Friday, March 22, 2013

Twisted Vagabondage Tale From Cuba

Sex, drugs and rock-n-roll in Cuba - let's start with the drugs part. I boarded a plane from Mexico City to Havana at around 8 am. The socially-acceptable drug at that hour is coffee: a custom I only break if I've been drinking the night before and actually got to bed (or passed out) early enough to wake up and still call it morning. Then I usually have the common Mexican hangover remedy of a couple cold cervezas with some hot spicy soup. Forget about Tylenol kids. This is just as effective and way more fun. Am I a doctor or a shaman? No, but I often play drums for the shaman, so I'm kind of a medical authority.

I had already drank liters of coffee, waiting around the airport for the flight. So, time for corn flakes and milk, right? Wrong, cuz this flight offered free Cuban beer, which this brew-guzzler had never tried. Another thing I've learned in Mexico is that 12 noon is early enough to declare the arrival of beer o´clock. In life, you have to grab some opportunities while they´re hot, even if the weather isn`t and even if the sun has only been in the sky for a couple hours. "Uhhh, stewardess, una cereveza por favor."

I may not have flirted much with that flight attendant, but she very well may have detected a more seductive tone in my voice each time I said, “Una mas por favor.” I was certainly smirking more each time and envisioning her bent over my knee requesting one more spank, rather than me asking her for one more beer.
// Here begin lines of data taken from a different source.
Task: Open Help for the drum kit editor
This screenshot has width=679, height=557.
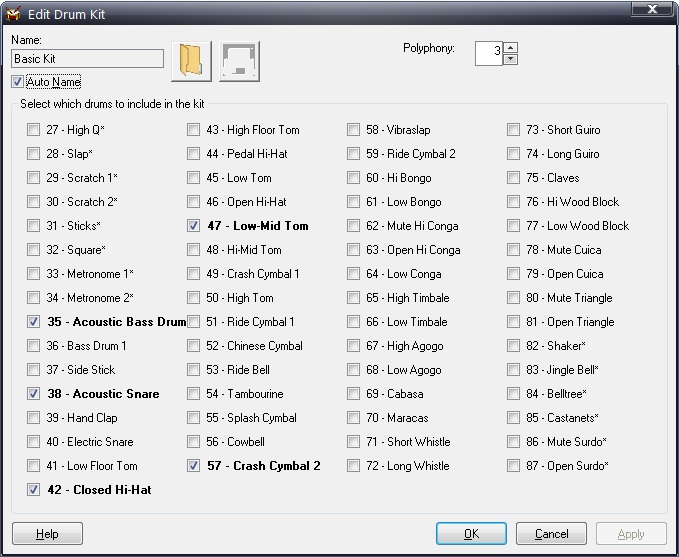Action: pos(47,534)
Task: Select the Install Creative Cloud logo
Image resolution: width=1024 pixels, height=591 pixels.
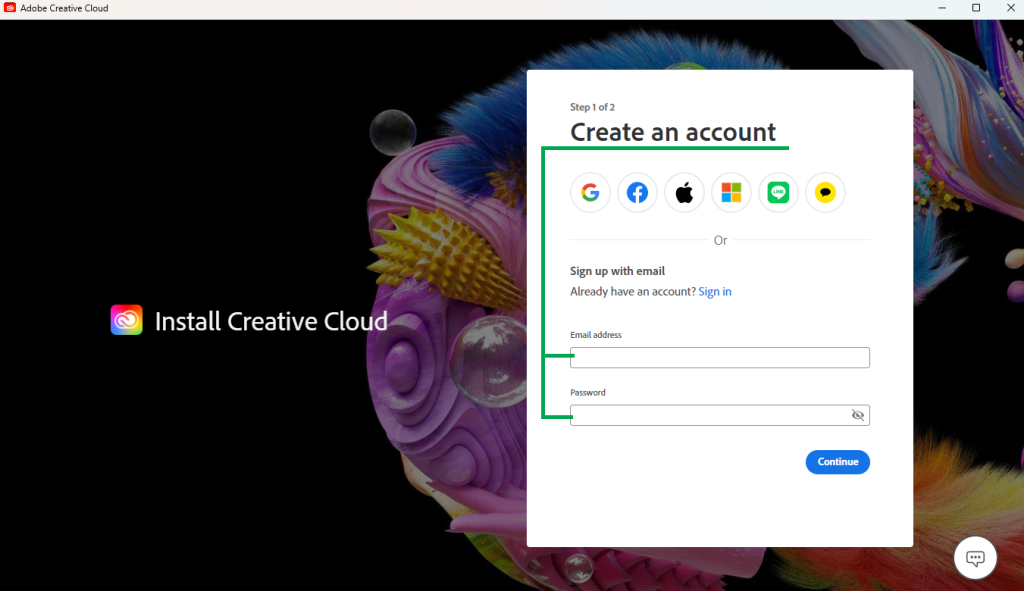Action: 127,320
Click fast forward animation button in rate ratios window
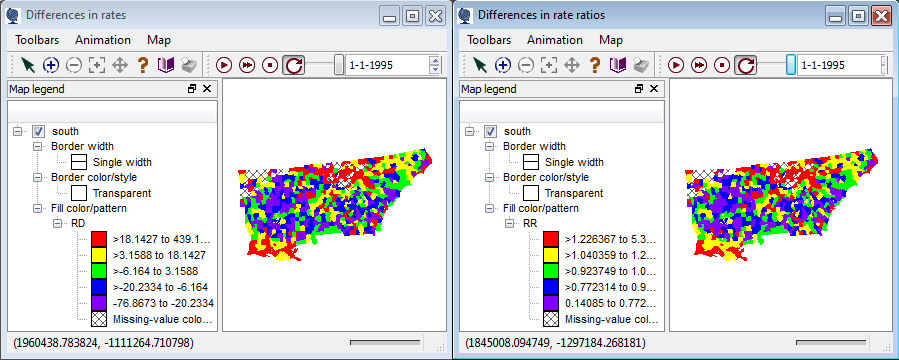 699,65

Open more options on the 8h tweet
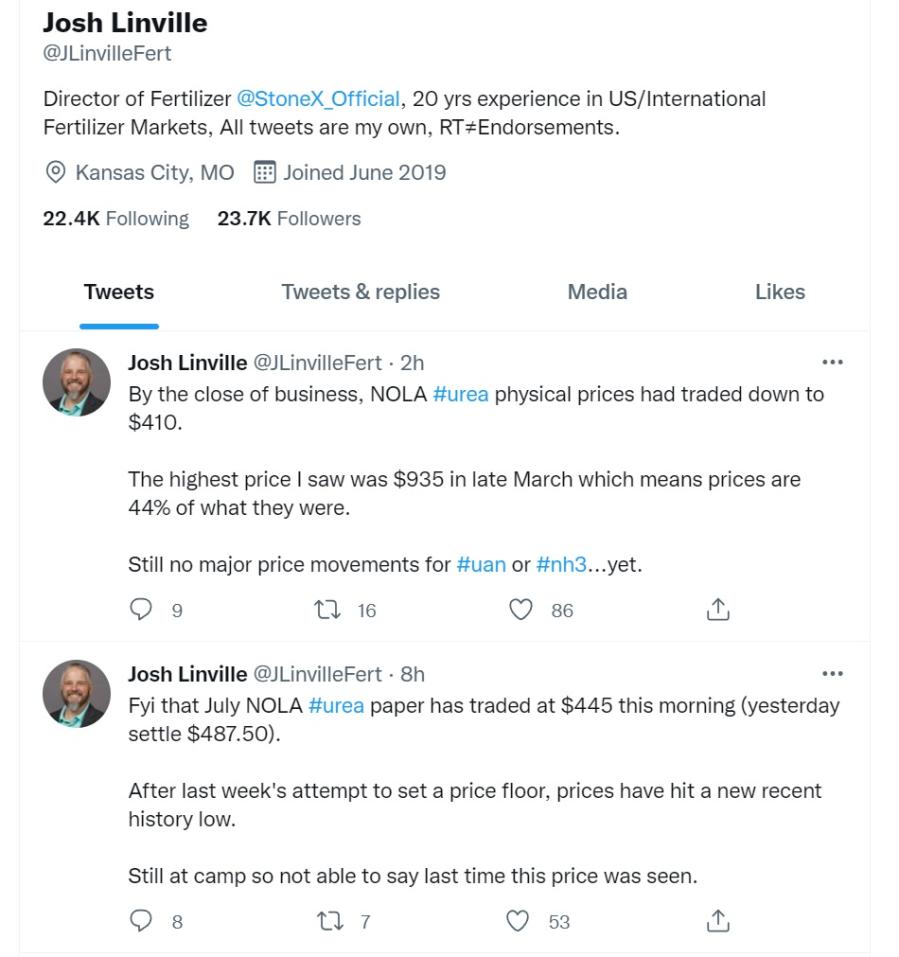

I must admit to sometimes being guilty as charged of completely daydreaming while a beautiful woman is talking. Still, I eventually swatted that inappropriate dream bubble away, as if it were a stanky fart, harassing not just the flight attendant but a cabin of innocent by-smellers.
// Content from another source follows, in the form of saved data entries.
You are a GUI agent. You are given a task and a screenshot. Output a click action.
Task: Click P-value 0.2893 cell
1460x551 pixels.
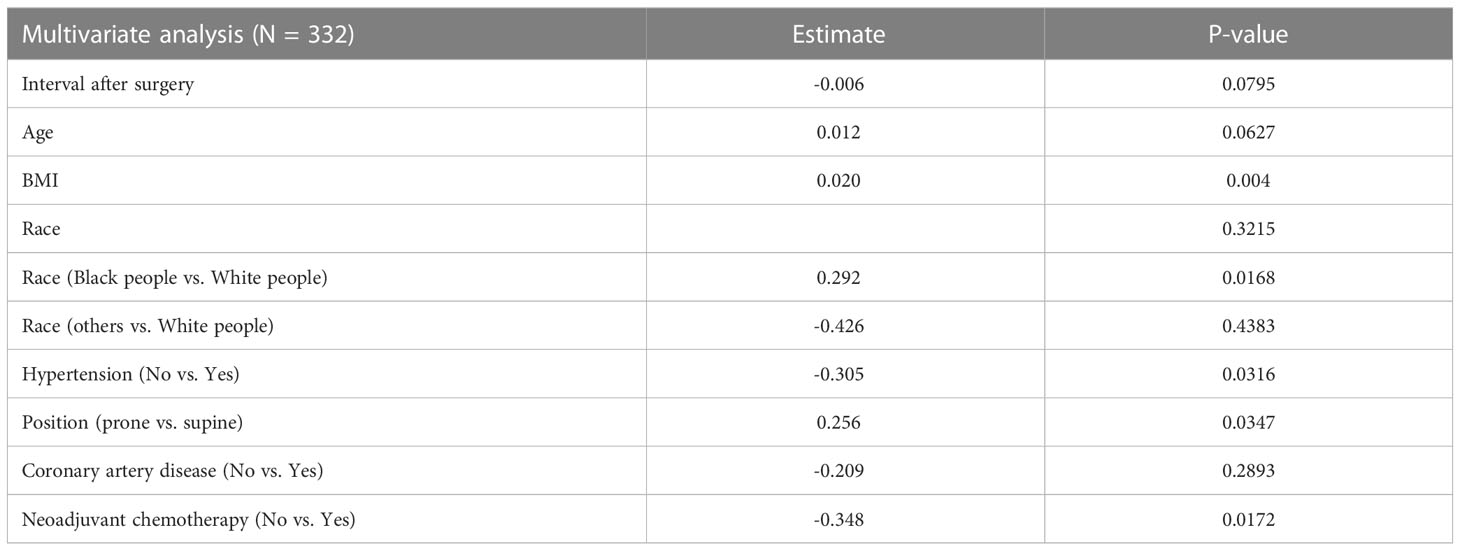tap(1246, 470)
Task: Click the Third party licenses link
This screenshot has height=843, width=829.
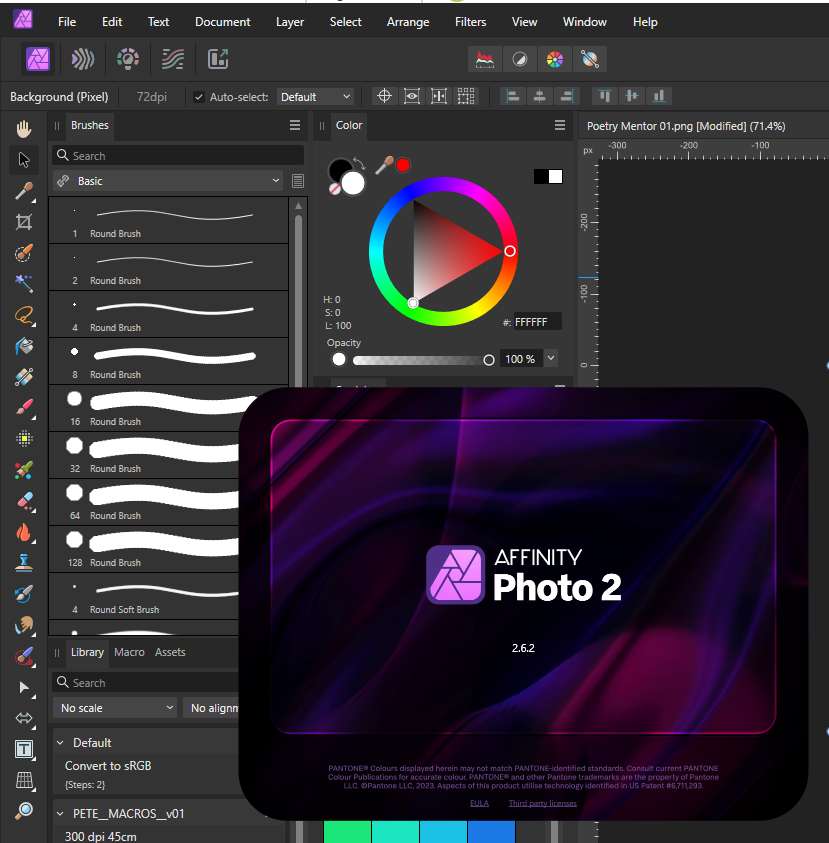Action: click(x=542, y=802)

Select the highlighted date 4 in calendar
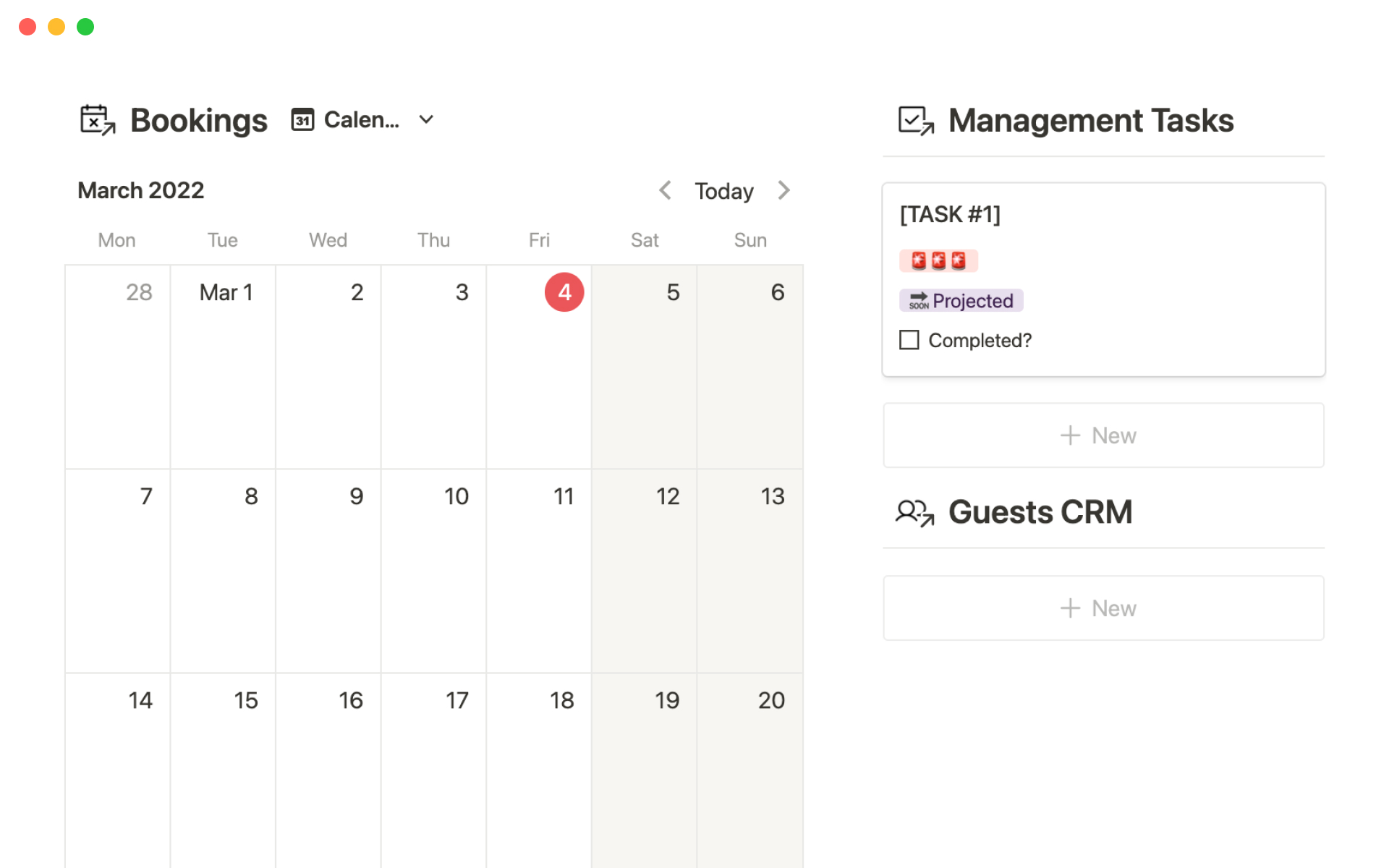[x=564, y=292]
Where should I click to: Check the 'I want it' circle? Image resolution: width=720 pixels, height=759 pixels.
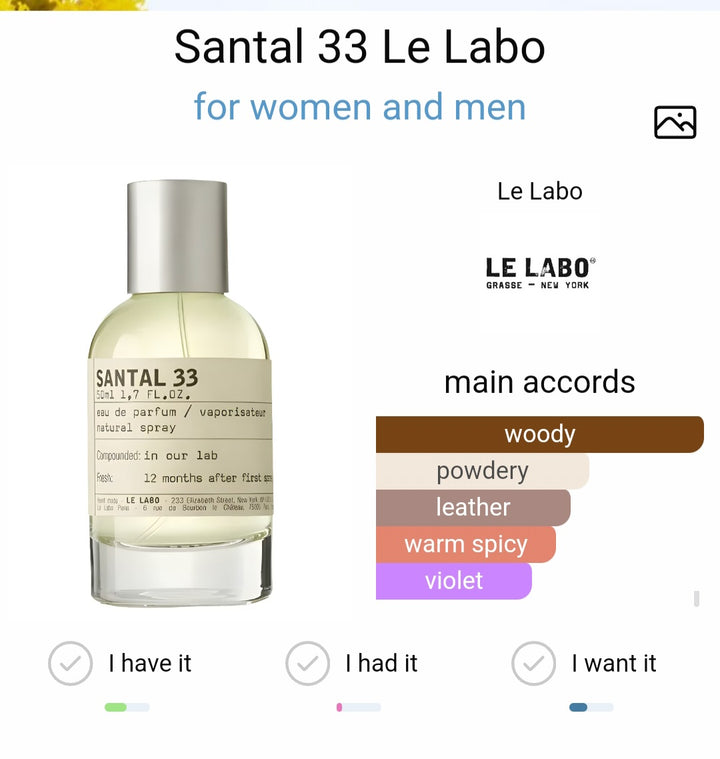(x=534, y=663)
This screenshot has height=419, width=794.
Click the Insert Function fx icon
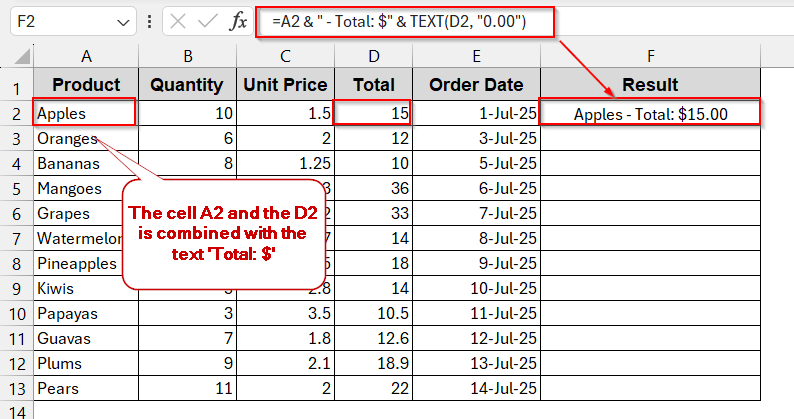(238, 21)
The next note-worthy experience still stored in my memory would be getting off the plane shitfaced and exchanging documents with Cuban immigration. They are no doubt used to hammered gringos getting off the plane and I was lucky to encounter a relaxed agent, whom I probably addressed more like my good buddy than the wearer of the suit and badge I would have noticed if I hadn't been so toasted. 

I guess the alcohol drowned my fears: the fear of an American illegally visiting a communist country then facing state department wrath, the fear of Cubans locking me up for some political end when they confuse me with my father who shares my name and works for the US government, or just the fear of a petty frustrated immigration official asking intrusive questions till I lose myself and blurt out, “Just stamp my fucking visa!” No, this interaction went well. I was never clear on how a US citizen could visit Cuba without them stamping your passport. So, I asked the guy, “You´re not gonna stamp it, right?”

He said, “No, of course not.” Then he opened my passport, put ink on his stamp and made a motion like smacking the stamp down. Yet, he stopped mid-way and looked up with a grin. We both laughed. He probably does this shtick over and over to spice up his day. My day was about to spice up and rock-n-roll: playing drums for a Santeria ceremony - but that's another story.

Shaman Jim lived in the US for 24 years then in Mexico for the last 17. He is a writer, university professor and Afro-Cuban drummer. His passions include being a better husband and father, plus keeping the beer belly as small as possible without reducing his beer intake.